If a record holds a picture, please leave the picture out and copy the rest of the record exactly.

Collected data:

BEGIN

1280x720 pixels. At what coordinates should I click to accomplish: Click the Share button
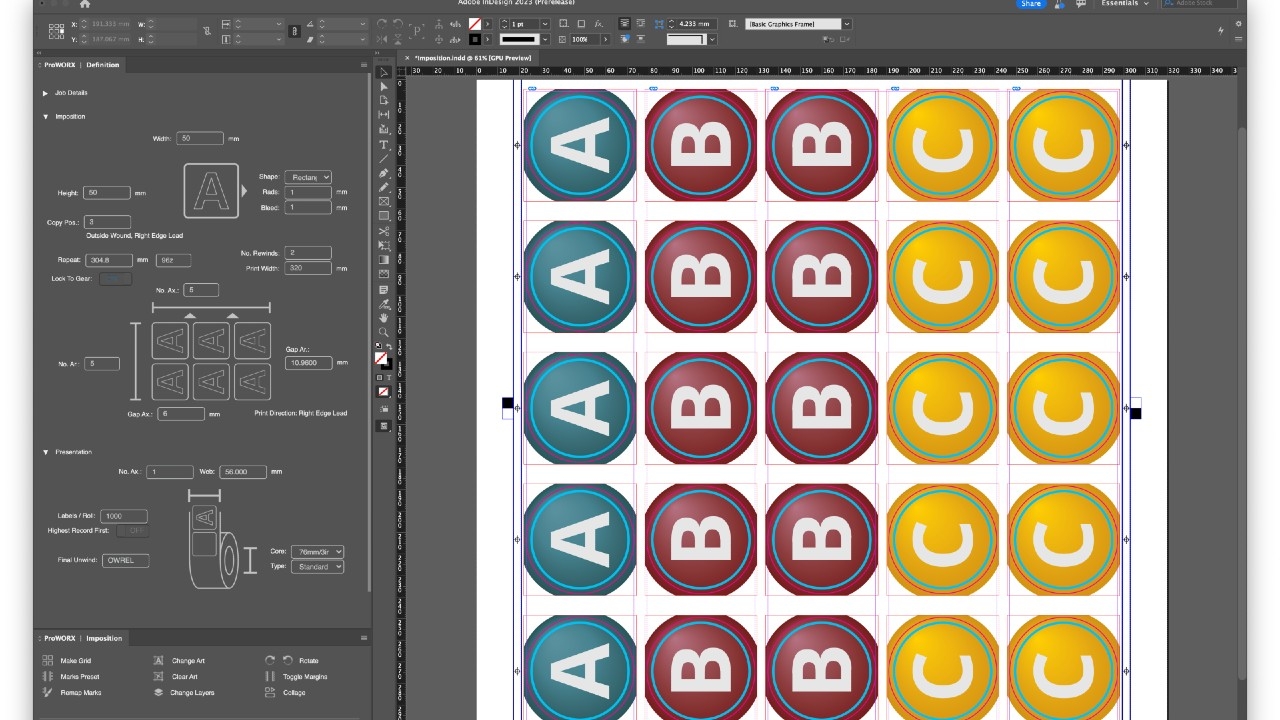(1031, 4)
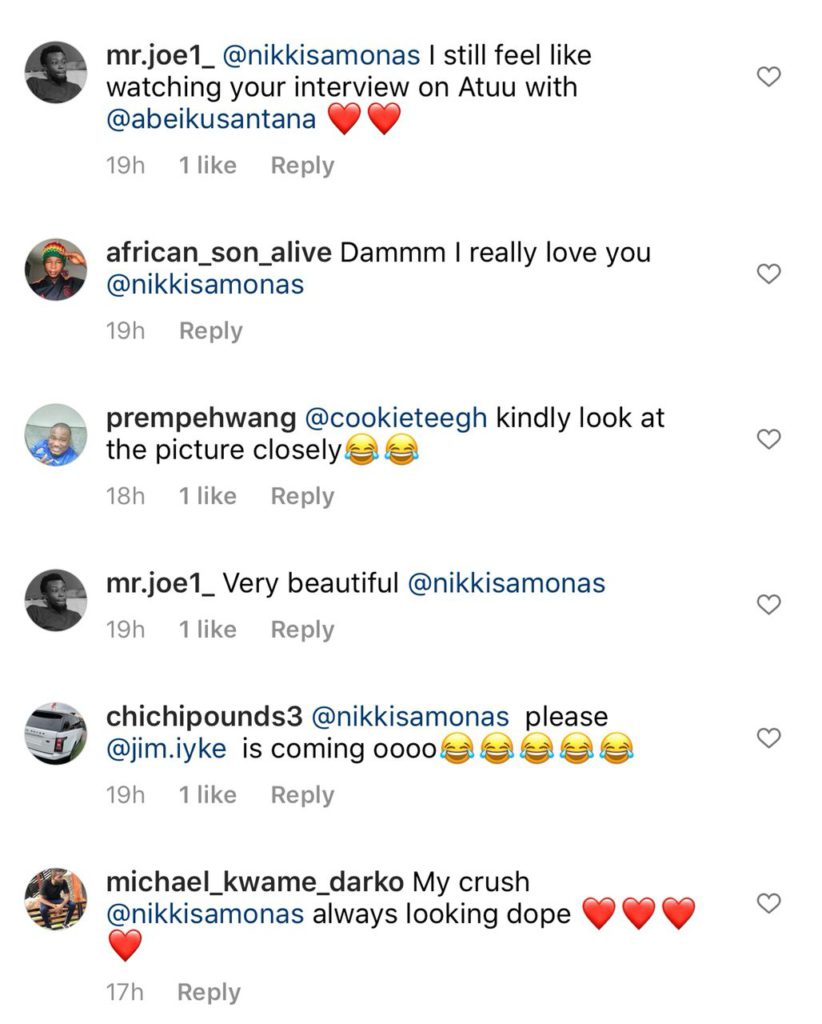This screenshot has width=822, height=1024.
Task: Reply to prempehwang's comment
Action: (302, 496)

END

→ Written answer:
1280x720 pixels. At what coordinates should I click to accomplish: Click the Share button
(1031, 4)
This screenshot has width=822, height=1024.
Task: Reply to prempehwang's comment
Action: (302, 496)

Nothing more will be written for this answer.